(Target pointing data)

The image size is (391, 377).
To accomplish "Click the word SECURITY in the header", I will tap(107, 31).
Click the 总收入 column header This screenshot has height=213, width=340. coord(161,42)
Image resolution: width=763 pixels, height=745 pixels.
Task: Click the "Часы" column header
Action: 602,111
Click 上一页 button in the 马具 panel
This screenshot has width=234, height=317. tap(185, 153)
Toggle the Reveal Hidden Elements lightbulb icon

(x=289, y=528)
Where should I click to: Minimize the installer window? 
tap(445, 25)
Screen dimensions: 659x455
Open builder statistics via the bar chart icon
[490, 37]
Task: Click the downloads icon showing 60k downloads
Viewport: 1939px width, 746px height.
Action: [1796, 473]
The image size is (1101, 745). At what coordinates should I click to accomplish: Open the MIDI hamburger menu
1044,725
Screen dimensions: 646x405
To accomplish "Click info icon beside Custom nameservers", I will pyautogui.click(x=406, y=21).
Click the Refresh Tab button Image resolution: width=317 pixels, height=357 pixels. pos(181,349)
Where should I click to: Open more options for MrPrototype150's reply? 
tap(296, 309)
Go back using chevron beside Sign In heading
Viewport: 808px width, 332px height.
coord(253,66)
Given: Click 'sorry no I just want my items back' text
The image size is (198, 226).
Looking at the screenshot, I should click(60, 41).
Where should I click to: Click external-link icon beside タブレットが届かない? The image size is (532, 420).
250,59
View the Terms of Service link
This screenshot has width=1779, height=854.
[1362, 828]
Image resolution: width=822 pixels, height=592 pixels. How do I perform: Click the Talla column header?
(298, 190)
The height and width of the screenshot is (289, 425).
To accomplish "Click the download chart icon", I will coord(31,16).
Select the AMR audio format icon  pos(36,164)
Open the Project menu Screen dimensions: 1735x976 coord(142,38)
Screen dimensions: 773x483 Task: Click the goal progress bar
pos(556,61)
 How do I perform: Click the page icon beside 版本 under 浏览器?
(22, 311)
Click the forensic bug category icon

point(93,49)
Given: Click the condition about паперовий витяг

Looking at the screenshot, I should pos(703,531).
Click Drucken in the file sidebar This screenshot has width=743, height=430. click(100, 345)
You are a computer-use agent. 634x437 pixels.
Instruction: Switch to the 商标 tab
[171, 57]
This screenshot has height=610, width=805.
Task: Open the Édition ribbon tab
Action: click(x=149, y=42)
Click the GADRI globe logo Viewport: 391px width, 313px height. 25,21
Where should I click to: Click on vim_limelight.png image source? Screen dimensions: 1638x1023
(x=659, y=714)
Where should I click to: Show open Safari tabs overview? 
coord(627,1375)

WHAT YOU NEED TO DO: Rewrite the entries with each "Screen dimensions" changed to "Screen size", keeping everything else the same.

ANSWER TO THIS PROBLEM:
The image size is (391, 377).
To accomplish "Click the word SECURITY in the header", I will tap(107, 31).
Click the 总收入 column header This screenshot has height=213, width=340. coord(161,42)
Image resolution: width=763 pixels, height=745 pixels.
Task: Click the "Часы" column header
Action: 602,111
Click 上一页 button in the 马具 panel
This screenshot has width=234, height=317. tap(185, 153)
Toggle the Reveal Hidden Elements lightbulb icon

(x=289, y=528)
Where should I click to: Minimize the installer window? 
tap(445, 25)
Screen size: 659x455
Open builder statistics via the bar chart icon
[490, 37]
Task: Click the downloads icon showing 60k downloads
Viewport: 1939px width, 746px height.
Action: [1796, 473]
The image size is (1101, 745). At what coordinates should I click to accomplish: Open the MIDI hamburger menu
1044,725
Screen size: 646x405
To accomplish "Click info icon beside Custom nameservers", I will pyautogui.click(x=406, y=21).
Click the Refresh Tab button Image resolution: width=317 pixels, height=357 pixels. pos(181,349)
Where should I click to: Open more options for MrPrototype150's reply? 
tap(296, 309)
Go back using chevron beside Sign In heading
Viewport: 808px width, 332px height.
coord(253,66)
Given: Click 'sorry no I just want my items back' text
The image size is (198, 226).
Looking at the screenshot, I should click(60, 41).
Where should I click to: Click external-link icon beside タブレットが届かない? The image size is (532, 420).
250,59
View the Terms of Service link
This screenshot has width=1779, height=854.
[1362, 828]
Image resolution: width=822 pixels, height=592 pixels. How do I perform: Click the Talla column header?
(298, 190)
The height and width of the screenshot is (289, 425).
To accomplish "Click the download chart icon", I will coord(31,16).
Select the AMR audio format icon  pos(36,164)
Open the Project menu Screen size: 1735x976 coord(142,38)
Screen size: 773x483 Task: Click the goal progress bar
pos(556,61)
 How do I perform: Click the page icon beside 版本 under 浏览器?
(22, 311)
Click the forensic bug category icon

point(93,49)
Given: Click the condition about паперовий витяг

Looking at the screenshot, I should pos(703,531).
Click Drucken in the file sidebar This screenshot has width=743, height=430. click(100, 345)
You are a computer-use agent. 634x437 pixels.
Instruction: Switch to the 商标 tab
[171, 57]
This screenshot has height=610, width=805.
Task: Open the Édition ribbon tab
Action: click(x=149, y=42)
Click the GADRI globe logo Viewport: 391px width, 313px height. 25,21
Where should I click to: Click on vim_limelight.png image source? Screen size: 1638x1023
(x=659, y=714)
Where should I click to: Show open Safari tabs overview? 
coord(627,1375)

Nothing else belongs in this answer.